Gaimar moves on to tell us of Edgar Atheling, Edward’s son and another of the ‘nearly men’ of 1066. The poet’s main focus, however, is on the Atheling’s sister, Margaret, whom he describes as a ‘precious jewel’, writing approvingly of this future saint’s piety. He recounts the siblings’ journey to England, recalled by their father’s people after Edward’s death; as Gaimar puts it, the legitimacy of Edgar Atheling’s claim to the English throne is obvious ‘to anyone willing to recognise the truth’ (in Ian Short’s translation). A storm drives their ship off course to Scotland, though, where they are intercepted by its king, Malcolm III, who goes on to marry Margaret.
Cnut’s reputation as a strong ruler is undermined by Gaimar’s depiction of his weak-willed reliance on Emma’s malicious counsel, not to mention his betrayal of his vow to Edmund Ironside. Emma’s cameo role in the Estoire, meanwhile, is unflattering. Her callous scheming is reminiscent of Edgar the Peaceable’s queen, Ælfthryth, whose involvement in the killing of her stepson – yet another Edward – is hinted at earlier in the Estoire. This, however, is more than misogyny on Gaimar’s part. Emma’s machinations also anticipate those of Earl Godwine, who, in Gaimar’s account, has one of Emma’s own sons by Æthelred brutally murdered in a bid to secure his own family’s place in English history. Gaimar’s Emma is no one-note Jezebel, but a power player to rank among other influential, if unsavoury, figures in the Estoire.
The facts behind this episode remain elusive. Walgar appears to be an invention of Gaimar’s, while various possible origins have been suggested for Agatha, Edward the Exile’s bride.
Gaimar’s expansion of the tale employs elements drawn from vernacular romance, with its emphasis on love, fate and attractive young people in peril. These distinctive features highlight Gaimar’s real point: the blood of Cerdic, the Anglo-Saxon royal progenitor, runs in the veins of Edward and his descendants. Having opened his work with a strikingly similar account of the exiled Haveloc’s triumph over usurpers, Gaimar has already provided us withthe imagery necessary to interpret his account of this more recent banishment. Overt condemnation of Cnut’s hubris and Emma’s malice is unnecessary; the poet has already criticised the perfidy of such figures in the harshest possible terms.

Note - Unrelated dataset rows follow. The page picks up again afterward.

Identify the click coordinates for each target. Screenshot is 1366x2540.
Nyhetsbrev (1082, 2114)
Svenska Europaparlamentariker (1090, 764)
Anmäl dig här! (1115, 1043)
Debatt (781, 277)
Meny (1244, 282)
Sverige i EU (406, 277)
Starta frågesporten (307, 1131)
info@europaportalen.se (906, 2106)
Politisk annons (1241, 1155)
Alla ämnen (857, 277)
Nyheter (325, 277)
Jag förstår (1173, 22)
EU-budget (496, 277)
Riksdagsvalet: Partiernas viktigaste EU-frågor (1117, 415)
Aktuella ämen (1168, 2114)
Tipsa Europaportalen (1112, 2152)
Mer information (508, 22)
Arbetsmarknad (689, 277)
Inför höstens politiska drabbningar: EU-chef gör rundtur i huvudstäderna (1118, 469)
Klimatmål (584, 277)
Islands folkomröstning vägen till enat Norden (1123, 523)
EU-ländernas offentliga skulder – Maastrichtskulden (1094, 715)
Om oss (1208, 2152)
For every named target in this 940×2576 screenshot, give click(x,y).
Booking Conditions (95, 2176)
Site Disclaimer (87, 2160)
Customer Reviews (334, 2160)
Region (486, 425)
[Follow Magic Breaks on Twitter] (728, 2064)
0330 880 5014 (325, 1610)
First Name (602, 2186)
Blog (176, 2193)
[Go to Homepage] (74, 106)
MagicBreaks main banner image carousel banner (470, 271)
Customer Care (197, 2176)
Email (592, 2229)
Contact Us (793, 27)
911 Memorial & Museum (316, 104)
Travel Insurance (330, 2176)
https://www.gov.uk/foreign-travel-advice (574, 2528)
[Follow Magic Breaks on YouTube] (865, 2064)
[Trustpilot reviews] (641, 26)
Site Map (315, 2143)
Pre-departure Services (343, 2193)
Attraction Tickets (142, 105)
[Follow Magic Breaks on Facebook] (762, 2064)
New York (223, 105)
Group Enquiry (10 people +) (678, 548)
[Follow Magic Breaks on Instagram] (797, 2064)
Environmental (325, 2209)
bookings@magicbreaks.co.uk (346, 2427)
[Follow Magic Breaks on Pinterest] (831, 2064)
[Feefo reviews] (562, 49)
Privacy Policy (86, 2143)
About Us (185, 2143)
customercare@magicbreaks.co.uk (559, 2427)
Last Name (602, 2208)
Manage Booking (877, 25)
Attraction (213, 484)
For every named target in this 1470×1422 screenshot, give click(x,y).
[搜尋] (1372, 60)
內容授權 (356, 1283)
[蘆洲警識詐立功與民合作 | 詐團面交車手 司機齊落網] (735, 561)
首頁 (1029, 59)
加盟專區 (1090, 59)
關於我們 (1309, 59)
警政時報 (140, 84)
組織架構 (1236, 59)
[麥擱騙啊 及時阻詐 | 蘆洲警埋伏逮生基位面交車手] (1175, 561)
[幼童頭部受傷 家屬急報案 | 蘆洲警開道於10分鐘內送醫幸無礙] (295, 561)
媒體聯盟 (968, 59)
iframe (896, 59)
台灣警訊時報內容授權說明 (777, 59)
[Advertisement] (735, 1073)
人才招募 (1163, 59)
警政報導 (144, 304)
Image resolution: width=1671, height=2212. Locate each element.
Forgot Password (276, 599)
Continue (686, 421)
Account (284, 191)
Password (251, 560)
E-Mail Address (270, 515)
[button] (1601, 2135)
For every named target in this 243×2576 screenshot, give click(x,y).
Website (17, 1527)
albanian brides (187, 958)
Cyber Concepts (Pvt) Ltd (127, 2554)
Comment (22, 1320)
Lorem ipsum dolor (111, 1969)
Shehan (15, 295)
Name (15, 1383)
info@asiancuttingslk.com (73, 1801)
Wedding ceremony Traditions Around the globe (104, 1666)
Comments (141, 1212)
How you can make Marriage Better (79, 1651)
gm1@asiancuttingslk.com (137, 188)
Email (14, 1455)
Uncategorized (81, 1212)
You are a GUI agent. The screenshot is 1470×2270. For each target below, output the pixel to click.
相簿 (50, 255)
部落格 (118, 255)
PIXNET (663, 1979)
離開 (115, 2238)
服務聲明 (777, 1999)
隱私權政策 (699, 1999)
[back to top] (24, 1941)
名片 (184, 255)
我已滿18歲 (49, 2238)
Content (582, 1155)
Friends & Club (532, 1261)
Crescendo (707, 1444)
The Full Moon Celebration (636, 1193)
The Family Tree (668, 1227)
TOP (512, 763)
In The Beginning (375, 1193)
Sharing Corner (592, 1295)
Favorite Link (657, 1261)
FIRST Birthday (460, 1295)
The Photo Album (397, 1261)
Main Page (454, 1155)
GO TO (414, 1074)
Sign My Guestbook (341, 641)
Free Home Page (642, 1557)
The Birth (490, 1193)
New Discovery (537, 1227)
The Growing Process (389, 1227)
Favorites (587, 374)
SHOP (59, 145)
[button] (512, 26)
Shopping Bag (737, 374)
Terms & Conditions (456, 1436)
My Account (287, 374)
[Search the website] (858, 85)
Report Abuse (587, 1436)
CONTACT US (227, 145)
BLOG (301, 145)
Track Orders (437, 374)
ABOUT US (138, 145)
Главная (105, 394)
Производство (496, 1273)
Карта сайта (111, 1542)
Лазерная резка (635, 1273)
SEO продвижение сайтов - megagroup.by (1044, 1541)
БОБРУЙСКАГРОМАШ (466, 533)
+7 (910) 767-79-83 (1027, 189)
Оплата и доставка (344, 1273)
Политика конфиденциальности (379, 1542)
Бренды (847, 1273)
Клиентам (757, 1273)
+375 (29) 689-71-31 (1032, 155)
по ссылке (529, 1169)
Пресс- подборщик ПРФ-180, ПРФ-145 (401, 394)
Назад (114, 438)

Gaimar’s audience needs no reminder that the union between Margaret Atheling and Malcolm produced Edith-Matilda, future queen of Henry I. The illustrious ancestry of the wife of the Conqueror’s youngest son was worth highlighting in the Estoire, written against the backdrop of civil war. The names of the two rivals are never mentioned, but Gaimar’s focus on the empress’ mother’s family as representatives of the ancient Anglo-Saxon line is the subtlest of political statements. With the accession of her son, Henry II, the heirs of Edmund Ironside were at last triumphant.
Gemma Wheeler researches Geffrei Gaimar and the politics of kingship.